La restauration de l’ère Meiji en 1868 et la séparation officielle du shintō d’État et du bouddhisme contraignirent ce dernier, jusqu’à un certain point, à se réformer et à prendre ses distances à l’égard des cultes populaires, phénomène qui contribua sans doute, dans une certaine mesure, à favoriser le développement de sectes nouvelles indépendantes plus ou moins syncrétiques que l’on englobe sous le nom de « shinkō-shūkyō » ou « nouvelles religions établies ». Parmi celles-ci, nous citerons le tenri-kyō, ou « religion de la sagesse divine », le konkō-kyō, ou « religion de la lumière d’or » et, comme exemple de groupement religieux moderne s’inspirant du bouddhisme, la sōka gakkai, ou « société pour l’étude des valeurs créatives », dont la doctrine religieuse d’entraide, prétendant être la seule dépositaire de l’orthodoxie nichirénite, se fonde sur les doctrines de Nichiren et sur le texte du sūtra du lotus. Cependant, les sectes orthodoxes connurent (et connaissent encore) un certain regain de popularité. Ces nouvelles religions ont, pour la plupart, emprunté au shintō primitif sa tradition aniconique et n’ont donné naissance à aucune forme originale d’art religieux. Mais l’esprit populaire a gardé vivaces jusqu’à nos jours les cultes de la plupart des divinités du panthéon bouddhique.

L. F.


Le bouddhisme chinois


L’histoire

Introduit en Chine dès le ier s. de notre ère, le bouddhisme joua un rôle capital aussi bien dans la vie que dans la culture chinoises. Et c’est aussi grâce à la Chine que le bouddhisme connut un essor extraordinaire et se répandit dans toute l’Asie.

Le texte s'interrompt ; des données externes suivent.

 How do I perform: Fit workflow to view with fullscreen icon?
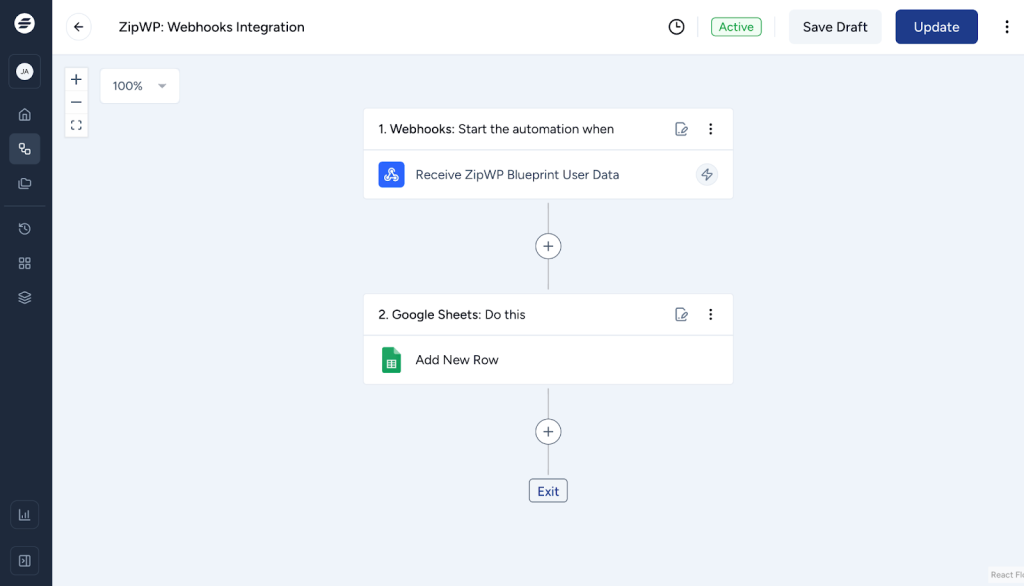pos(76,125)
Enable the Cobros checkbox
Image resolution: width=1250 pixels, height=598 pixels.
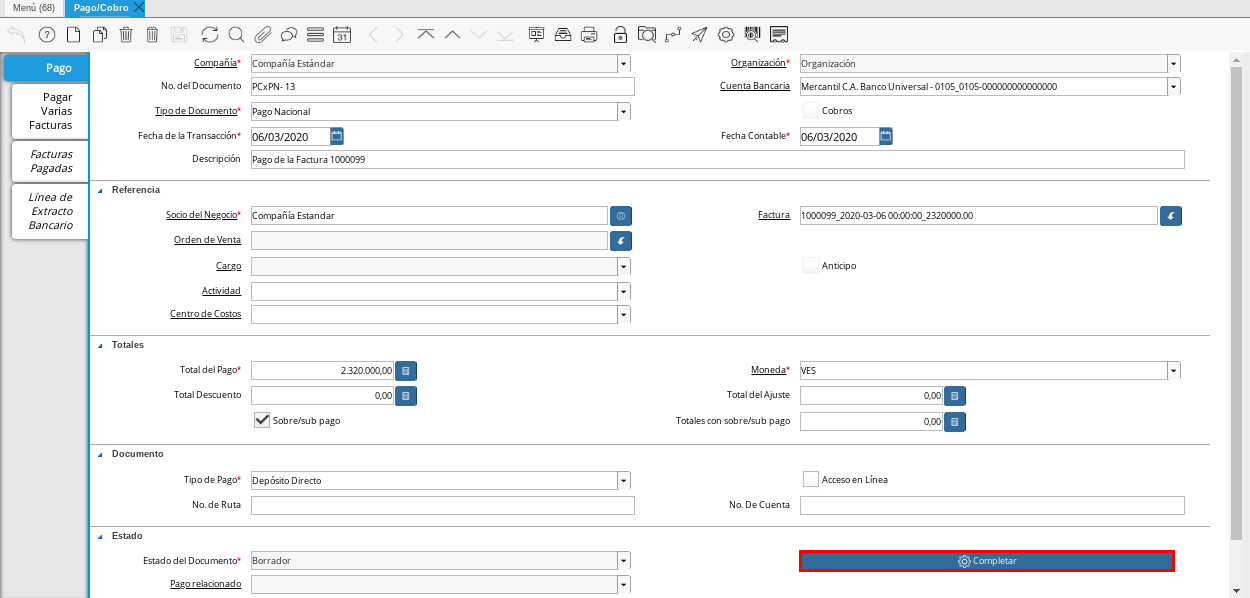pyautogui.click(x=811, y=110)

Du ier  siècle de notre ère jusqu’au milieu du iiie siècle

Cette période correspond à la dynastie des Han postérieurs et à l’époque dite « des Trois Royaumes ». L’expansion de la Chine vers l’Asie centrale sous les Han permit le contact non pas immédiatement avec l’Inde, mais avec les régions situées entre les deux pays, notamment le Turkestan oriental.

Selon la tradition, ce serait sous l’empereur Mingdi (Ming-ti) des Han (58-75 de notre ère) que débuta la pénétration du bouddhisme en Chine. À la suite d’un rêve dans lequel il vit le Bouddha, cet empereur envoya chez les Yuezhi (Yue-tche), vers l’an 65, une mission composée de dix-huit personnes qui devait ramener, trois ans plus tard, deux missionnaires ainsi que le texte du « sūtra en quarante-deux chapitres ». Toujours selon la tradition, l’empereur fit construire à Luoyang (Lo-yang) le premier monastère : le temple du Cheval Blanc.

On sait maintenant que les Chinois avaient eu connaissance de cette religion bien avant ce temps. Tout au début, il s’agissait pour eux d’une religion étrangère qui n’était qu’un objet de curiosité. Si, vers le iie s., grâce à un nombre plus important de textes traduits, principalement ceux du hīnayāna (Petit Véhicule), l’intérêt grandit, on considéra encore cette doctrine comme appartenant aux arts occultes au même titre que les pratiques d’inspiration taoïste.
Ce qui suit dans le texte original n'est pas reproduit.